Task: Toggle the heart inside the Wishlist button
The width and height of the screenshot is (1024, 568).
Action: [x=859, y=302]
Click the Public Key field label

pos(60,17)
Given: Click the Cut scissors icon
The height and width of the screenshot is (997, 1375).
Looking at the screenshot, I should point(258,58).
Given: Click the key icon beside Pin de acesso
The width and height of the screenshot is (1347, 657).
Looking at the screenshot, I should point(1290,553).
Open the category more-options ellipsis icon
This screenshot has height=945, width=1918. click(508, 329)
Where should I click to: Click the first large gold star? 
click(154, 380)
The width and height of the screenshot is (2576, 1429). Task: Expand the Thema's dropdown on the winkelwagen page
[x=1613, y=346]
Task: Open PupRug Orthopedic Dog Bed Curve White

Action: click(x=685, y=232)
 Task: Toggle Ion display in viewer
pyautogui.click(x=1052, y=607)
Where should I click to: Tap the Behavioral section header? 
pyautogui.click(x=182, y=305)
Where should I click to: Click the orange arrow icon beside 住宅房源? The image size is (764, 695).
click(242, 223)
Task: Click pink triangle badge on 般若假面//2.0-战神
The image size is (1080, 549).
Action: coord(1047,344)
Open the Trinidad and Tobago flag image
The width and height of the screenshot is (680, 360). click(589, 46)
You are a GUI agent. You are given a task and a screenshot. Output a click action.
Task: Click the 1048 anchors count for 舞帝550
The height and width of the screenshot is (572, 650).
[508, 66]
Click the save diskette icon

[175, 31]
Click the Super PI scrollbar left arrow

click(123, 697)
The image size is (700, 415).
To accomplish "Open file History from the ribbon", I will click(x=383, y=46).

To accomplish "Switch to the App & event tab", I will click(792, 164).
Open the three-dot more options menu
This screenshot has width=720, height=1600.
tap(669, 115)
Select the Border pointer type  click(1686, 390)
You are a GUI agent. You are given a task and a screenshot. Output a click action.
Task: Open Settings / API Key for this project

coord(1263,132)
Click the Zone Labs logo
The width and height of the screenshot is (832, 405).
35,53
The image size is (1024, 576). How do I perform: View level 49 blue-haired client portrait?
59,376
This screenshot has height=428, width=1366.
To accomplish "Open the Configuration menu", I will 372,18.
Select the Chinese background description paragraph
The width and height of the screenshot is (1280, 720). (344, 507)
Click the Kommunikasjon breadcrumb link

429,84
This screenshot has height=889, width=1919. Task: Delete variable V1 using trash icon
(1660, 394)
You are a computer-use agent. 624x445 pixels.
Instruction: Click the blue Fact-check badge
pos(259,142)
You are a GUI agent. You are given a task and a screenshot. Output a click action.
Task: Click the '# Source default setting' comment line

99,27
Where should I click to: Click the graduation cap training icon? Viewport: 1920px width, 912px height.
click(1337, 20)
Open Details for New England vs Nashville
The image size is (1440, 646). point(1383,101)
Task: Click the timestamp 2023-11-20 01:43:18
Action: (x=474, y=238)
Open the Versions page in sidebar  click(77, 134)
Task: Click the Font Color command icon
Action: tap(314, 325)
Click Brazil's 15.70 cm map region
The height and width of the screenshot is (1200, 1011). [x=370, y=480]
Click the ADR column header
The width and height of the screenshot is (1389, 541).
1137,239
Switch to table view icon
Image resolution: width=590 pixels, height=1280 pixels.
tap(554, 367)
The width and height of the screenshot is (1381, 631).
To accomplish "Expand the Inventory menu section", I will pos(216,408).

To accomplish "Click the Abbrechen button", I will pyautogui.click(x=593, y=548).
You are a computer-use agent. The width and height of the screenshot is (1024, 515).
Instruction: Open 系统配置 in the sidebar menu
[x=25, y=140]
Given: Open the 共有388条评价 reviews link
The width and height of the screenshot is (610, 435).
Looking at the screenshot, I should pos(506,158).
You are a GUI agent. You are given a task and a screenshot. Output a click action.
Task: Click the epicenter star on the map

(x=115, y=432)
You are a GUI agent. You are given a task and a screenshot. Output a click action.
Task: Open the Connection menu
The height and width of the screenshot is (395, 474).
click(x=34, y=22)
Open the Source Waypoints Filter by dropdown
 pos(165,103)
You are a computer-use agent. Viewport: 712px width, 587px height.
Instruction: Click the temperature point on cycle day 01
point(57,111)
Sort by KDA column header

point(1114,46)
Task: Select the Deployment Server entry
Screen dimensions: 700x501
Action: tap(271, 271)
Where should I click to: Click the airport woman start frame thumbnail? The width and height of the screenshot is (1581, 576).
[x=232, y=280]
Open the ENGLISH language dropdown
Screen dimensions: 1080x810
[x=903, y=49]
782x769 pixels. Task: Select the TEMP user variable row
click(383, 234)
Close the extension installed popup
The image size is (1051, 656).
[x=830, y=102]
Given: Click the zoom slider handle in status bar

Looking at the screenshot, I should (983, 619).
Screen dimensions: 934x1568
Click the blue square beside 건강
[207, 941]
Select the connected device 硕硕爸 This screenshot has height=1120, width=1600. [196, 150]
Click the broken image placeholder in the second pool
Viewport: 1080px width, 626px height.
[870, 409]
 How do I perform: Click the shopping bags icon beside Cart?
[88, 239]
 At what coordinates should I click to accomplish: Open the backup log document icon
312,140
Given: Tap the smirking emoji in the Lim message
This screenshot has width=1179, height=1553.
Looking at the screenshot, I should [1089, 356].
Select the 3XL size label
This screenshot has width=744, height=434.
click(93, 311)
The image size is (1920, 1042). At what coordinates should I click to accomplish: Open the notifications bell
##############################
THE PROBLEM:
Give only the number of lines in the material above that include the word "computer".

REPLY:
3